The last poem that is dealing with the reality of war is “Futility” by Wilfred Owen. In the beginning of the first few lines it shows how the sun can’t bring back the life of this dead soldier.
‘Move him into the sun
Gently its touch awoke him once’
It then also starts to talk about how the feature of death and how his, the soldier’s, life has not been yet. The last line of these three lines shows a sad time of day, showing that war is a pointless and there is no reason of participating in it.
‘At home, whispering of fields unsown
Always it woke him, even in France,
Until this morning and this snow’
In the first stanza he is very peaceful and is talking about the ‘kind old sun’ but closing in to the second stanza it is more uncertain. In the second stanza there is the mention of life but not of to the soldier. If the creation of life earth is brought together how come the creation of one soldier cannot be brought back life.
‘Think how it wakes the seeds-
Woke, once, the clays of a cold star’
Furthermore he uses a lot of dashes in his poem to show disjointed sentences a sign of uncertainty.

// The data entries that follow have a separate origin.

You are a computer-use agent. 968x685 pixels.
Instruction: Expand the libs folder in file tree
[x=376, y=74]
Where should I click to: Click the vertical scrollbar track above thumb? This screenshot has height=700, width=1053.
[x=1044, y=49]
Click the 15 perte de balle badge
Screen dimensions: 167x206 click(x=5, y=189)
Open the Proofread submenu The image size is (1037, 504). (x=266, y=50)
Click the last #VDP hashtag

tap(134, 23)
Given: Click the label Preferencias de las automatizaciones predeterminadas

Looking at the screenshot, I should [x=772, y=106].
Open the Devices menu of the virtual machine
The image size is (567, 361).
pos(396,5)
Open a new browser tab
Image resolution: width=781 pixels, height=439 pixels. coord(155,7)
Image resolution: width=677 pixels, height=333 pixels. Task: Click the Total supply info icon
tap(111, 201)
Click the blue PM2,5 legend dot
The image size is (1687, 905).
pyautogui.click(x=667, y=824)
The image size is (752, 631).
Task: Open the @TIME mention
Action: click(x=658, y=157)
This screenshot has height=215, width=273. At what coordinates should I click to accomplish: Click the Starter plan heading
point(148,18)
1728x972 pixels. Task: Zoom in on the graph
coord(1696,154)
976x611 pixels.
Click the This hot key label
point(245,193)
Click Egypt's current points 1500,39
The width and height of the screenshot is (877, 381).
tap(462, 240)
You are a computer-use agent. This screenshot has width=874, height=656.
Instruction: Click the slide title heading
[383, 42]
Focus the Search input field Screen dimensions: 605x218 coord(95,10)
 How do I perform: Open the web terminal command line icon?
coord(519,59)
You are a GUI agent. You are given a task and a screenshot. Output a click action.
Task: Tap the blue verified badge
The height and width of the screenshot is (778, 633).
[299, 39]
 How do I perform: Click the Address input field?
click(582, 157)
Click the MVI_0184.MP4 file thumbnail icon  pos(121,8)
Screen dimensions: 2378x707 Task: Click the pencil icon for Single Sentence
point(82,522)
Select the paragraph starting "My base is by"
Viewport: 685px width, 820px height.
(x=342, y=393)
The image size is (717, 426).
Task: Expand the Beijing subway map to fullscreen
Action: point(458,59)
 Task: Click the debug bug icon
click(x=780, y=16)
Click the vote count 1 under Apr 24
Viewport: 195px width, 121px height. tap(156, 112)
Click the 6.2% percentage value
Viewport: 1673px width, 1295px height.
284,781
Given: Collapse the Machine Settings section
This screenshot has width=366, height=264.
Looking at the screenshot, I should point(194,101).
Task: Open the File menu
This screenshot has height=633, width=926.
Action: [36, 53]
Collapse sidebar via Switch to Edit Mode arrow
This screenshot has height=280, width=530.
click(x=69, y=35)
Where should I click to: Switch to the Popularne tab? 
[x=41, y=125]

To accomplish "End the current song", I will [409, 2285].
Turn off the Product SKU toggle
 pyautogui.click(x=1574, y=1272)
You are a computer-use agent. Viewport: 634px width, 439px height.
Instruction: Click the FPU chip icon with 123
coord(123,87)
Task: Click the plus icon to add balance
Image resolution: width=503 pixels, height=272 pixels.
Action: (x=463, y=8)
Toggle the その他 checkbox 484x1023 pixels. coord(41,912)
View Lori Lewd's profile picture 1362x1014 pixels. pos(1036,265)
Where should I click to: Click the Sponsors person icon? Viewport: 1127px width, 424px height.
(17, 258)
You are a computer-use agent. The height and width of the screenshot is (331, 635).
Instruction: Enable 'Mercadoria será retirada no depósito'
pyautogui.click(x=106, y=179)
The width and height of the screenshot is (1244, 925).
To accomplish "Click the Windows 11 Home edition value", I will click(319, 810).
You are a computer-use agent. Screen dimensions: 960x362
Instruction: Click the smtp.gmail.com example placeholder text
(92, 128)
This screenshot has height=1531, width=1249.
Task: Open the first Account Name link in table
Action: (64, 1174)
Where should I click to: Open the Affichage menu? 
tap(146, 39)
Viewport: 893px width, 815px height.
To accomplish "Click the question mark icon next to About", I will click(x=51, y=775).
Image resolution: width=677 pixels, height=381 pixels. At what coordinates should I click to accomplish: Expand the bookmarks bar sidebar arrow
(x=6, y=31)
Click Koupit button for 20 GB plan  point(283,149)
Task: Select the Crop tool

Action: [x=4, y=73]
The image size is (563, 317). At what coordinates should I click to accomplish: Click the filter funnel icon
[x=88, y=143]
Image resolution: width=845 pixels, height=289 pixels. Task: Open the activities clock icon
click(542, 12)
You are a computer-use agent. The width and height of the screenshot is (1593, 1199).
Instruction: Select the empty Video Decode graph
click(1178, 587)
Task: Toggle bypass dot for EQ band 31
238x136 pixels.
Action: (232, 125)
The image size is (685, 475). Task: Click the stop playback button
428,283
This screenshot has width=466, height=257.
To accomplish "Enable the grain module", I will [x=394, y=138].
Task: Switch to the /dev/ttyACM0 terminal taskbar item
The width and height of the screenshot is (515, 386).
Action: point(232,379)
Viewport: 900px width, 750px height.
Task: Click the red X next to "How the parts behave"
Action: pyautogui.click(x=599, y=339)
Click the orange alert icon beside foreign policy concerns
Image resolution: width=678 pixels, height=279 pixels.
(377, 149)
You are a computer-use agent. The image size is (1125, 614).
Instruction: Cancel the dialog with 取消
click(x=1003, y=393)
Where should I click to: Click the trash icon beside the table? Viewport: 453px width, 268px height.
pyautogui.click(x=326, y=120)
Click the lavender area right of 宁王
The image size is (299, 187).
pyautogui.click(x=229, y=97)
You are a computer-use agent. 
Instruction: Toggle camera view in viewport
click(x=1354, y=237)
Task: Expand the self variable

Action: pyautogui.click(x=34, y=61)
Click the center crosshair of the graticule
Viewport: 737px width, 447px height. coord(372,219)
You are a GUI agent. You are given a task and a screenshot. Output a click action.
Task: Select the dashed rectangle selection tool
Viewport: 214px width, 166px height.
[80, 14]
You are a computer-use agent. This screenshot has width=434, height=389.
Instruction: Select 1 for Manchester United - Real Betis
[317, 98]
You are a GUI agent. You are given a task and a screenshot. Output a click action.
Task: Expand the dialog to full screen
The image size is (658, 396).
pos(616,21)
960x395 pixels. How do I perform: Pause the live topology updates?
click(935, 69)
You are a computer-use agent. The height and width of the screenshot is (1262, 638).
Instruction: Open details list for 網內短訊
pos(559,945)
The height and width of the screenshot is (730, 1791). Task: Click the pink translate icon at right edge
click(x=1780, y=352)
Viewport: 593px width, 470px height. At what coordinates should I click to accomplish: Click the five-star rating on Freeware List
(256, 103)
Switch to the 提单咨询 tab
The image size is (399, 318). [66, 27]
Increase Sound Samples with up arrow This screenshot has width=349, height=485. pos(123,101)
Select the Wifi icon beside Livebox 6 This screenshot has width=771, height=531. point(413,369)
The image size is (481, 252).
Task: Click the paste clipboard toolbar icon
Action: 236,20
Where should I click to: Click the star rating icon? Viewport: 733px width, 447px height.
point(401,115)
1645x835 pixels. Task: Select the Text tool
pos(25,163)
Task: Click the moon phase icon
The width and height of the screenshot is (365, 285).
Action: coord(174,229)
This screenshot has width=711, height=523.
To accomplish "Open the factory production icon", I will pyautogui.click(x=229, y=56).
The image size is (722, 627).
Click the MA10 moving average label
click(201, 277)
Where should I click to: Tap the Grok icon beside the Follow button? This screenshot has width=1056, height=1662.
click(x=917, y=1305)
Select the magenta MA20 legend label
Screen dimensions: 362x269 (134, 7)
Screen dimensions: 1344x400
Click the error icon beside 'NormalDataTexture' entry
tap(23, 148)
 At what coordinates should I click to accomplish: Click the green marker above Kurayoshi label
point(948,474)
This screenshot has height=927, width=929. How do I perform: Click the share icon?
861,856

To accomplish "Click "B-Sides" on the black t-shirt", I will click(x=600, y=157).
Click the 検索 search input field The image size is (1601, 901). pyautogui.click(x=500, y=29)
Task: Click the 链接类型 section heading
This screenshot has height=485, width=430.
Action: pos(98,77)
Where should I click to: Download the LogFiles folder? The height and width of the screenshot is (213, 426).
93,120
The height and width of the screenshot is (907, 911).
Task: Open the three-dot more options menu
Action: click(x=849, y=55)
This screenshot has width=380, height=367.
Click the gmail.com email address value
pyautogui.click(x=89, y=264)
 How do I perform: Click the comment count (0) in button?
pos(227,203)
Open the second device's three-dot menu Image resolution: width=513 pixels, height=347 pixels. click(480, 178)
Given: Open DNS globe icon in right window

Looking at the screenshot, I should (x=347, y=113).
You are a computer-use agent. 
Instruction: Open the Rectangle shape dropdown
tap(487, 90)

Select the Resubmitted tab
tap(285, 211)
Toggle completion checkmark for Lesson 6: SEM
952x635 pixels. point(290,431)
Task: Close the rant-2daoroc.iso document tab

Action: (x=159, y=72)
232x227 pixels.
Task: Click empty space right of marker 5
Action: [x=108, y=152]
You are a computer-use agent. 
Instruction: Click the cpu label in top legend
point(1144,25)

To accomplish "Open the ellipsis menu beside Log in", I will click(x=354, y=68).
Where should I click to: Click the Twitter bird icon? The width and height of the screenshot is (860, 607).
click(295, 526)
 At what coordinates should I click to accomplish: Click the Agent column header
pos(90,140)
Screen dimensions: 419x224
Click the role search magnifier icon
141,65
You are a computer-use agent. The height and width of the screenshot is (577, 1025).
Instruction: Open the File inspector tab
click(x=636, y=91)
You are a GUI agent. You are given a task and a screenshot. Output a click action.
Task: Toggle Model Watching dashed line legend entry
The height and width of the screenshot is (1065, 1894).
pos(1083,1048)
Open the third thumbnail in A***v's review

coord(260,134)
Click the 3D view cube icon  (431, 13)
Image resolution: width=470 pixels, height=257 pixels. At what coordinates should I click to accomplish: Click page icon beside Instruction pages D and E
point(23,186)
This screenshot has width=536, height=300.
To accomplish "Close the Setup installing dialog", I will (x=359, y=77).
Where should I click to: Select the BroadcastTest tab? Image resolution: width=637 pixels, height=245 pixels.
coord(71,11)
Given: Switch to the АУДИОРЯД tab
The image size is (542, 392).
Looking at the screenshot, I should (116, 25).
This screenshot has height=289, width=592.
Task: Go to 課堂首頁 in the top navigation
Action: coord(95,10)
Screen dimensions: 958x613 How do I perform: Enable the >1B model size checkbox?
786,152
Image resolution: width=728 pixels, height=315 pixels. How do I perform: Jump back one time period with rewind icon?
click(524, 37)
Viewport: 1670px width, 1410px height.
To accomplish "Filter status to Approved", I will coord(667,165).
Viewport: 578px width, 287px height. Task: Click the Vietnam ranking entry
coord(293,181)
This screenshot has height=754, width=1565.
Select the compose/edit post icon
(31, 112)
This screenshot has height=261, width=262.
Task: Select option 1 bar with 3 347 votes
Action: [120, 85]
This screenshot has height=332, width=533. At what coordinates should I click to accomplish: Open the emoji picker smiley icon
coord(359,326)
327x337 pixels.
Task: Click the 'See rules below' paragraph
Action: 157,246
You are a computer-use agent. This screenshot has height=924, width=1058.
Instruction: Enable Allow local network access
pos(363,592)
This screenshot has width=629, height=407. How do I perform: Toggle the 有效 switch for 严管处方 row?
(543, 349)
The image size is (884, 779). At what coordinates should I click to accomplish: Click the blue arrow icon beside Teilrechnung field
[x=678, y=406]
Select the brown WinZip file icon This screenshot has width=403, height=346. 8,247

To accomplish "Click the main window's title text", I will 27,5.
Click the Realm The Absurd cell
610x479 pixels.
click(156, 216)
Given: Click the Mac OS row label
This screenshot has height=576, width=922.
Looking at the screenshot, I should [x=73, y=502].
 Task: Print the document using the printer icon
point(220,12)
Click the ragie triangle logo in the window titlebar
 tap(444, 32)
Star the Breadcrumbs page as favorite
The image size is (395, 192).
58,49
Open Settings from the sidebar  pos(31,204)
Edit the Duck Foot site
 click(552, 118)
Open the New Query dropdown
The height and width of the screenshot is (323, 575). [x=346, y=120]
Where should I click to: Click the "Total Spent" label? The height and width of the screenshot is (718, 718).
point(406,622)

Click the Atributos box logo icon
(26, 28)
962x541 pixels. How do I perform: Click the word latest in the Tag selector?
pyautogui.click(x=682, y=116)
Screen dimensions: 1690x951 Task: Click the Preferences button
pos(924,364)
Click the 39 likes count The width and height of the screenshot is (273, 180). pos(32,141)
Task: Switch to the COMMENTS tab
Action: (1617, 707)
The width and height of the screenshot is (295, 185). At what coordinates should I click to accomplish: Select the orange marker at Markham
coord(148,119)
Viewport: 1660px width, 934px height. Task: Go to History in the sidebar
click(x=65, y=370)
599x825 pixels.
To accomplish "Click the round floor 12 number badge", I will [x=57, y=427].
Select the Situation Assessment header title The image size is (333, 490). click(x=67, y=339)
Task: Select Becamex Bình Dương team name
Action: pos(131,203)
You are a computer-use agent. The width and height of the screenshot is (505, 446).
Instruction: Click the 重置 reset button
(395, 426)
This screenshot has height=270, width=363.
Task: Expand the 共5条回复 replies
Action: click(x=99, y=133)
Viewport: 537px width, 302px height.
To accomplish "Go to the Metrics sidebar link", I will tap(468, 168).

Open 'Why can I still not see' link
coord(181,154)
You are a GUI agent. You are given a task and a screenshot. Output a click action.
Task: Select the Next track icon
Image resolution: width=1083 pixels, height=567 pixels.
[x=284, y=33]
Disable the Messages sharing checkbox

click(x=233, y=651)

The poem has a half rhyme scheme, words like ‘once and France’ and ‘sun and unsown’. This whole poem has a lot of natural imagery like ‘kind old sun’ and ‘clays of a cold star’. This whole poem is mainly to do with pointlessness of war and how it doesn’t justify with the creation of life, why it can’t bring back one person where as it creates life to Earth. In the first stanza it talks about the life and the bringing back of life by the sun and generally shows a peaceful view and the sense of belief from death. In the second stanza the poem becomes uncertain, uses dashes to show this and turns the disbelief into anger. The last two lines show this anger and also show that it signifies the sleep before life was created. It shows why bother at all to wake someone up when he will just go back to sleep after all that work and effort.
‘O what made fatuous sunbeams toil
To break earth’s sleep at all?’
Wilfred Owen is writing about something he has witnessed in life, he has witnessed this death. He is expressing the message of a waste of human life by words such as ‘disbelief’. He is also expressing questions like ‘Why has man been created? In ‘The Soldier’ the rhyme scheme is full and gives a sense of completion however in the half rhyme it stresses disbelief.
‘O what made fatuous sunbeams toil
To break earth’s sleep at all?’
In conclusion this essay has enlightened me on many of the things which took place before and after the war. It has shown me how this exploitation of patriotism counted for so many people joining up to fight in the war. Being patriotic became the ‘trend’ in the 20th century and everyone seemed to follow it. Patriotism is a feeling you get from having love for your country not through seeing posters and reading poems about war. Feelings such as patriotism and duty were roused through mass propaganda; however poets like Rupert Brooke did not experience the war so he just used his honourable and patriotic way of explaining life in the war and joining up to it. He died in the war so he did not have a chance to write his true experiences rather than his other experiences. When men such as Wilfred Owen came back and described their experiences of war the feeling of patriotism was diminished and destroyed because they had heard the full truth of the war. The aspects of both Wilfred Owen and Rupert Brooke were based on what time they were at the war. Rupert Brooke was writing about his own feelings as a soldier up to his death whereas Wilfred Owen was writing about his experiences throughout the whole war and how it changed so much from the ‘English Heaven’ to being ‘Disabled’.